Trichloroethylene Stars in That 70s Show

Remember the Ames test ? Test a substance and if it causes mutations then it ought to be a carcinogen, right? After all, isn’t cancer the result of a mutation that causes a cell and its descendants to grow out of control? That was the thinking anyway. Unfortunately (or fortunately) lots of things that cause mutations don’t cause cancer and as a result the Ames test sparked more than a few bogus health scares and plenty of baseless tort cases.

Now, in a flashback to the days of starting with an unproven premise about the origin of cancer and stacking inference upon inference upon inference until mass litigation over an industrial chemical emerges and metastasizes, molecular epidemiology gives us an association between trichloroethylene (TCE) and non-Hodgkin lymphoma (NHL). See: "Occupational Exposure to Trichloroethylene is Associated with a Decline in Lymphocyte Subsets and Soluble CD27 and CD30 Markers".

So what of this association between TCE and NHL? Have workers with long occupational TCE exposures gotten NHL at a high rate? No. Has there been however a small but consistent increase in NHL among TCE workers? No. So the causal claim fails the two big prongs, strength and consistency of the association, of every causal inference test.

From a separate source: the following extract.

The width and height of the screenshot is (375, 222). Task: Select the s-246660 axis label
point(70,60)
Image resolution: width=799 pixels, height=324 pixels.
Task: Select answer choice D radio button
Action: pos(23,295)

End of story, right? Not anymore.

Cancer epidemiology had a great run. Uncovering the epidemics of cancer in chimney sweeps, smokers and many others were profoundly important discoveries. Yet a decade ago many were wondering if it was time to call it a day for epidemiology. The strong and consistent causes had already been rooted out while subtler causal associations like that of H. pylori and peptic ulcer disease were being missed and non-existent associations between electricity, peanut butter, etc and cancer were repeatedly being discovered one week only to be refuted the next.

But if the tools work why not apply them to the new and fertile ground of molecular biology? In other words, why not look for strong and consistent associations between molecules as a way to uncover the links in the causal chain from genotype to phenotype? It was a great idea but nature failed to cooperate.

First, the reductionist approach to genetics ran into trouble when it became clear that a gene doesn’t do the equivalent of say executing schematics for an alternator but rather is part of a larger algorithm dedicated to finding a way to convert available mechanical energy into electrical energy. Second, it became apparent that within largely known biochemical pathways there were often so many other factors influencing outcomes that meaningful p-values might often end up having something like "x 10-6" appended to them – in other words you might want to consider rejecting the null hypothesis only if the odds of the results observed being due to chance alone fall below one in a million.

Sadly none of that will stop some from arguing that TCE causes NHL and citing the new paper referenced above. Read it through and here’s what you’ll learn: Eighty workers were exposed to TCE. None got sick. However, they had lowered levels of lymphocytes, some of which lymphocytes have something to do with some of the cells involved in the immune response. Meanwhile some other people with some unstated change in their immune response are sometimes at a somewhat increased risk for NHL. Therefore it’s somewhat more biologically plausible that TCE is possibly a cause of NHL.

I kid you not. Nevertheless you can bet that this paper will be cited in courtrooms and the Federal Register for the proposition that TCE causes cancer just as the Ames test was cited for the proposition that coffee causes cancer.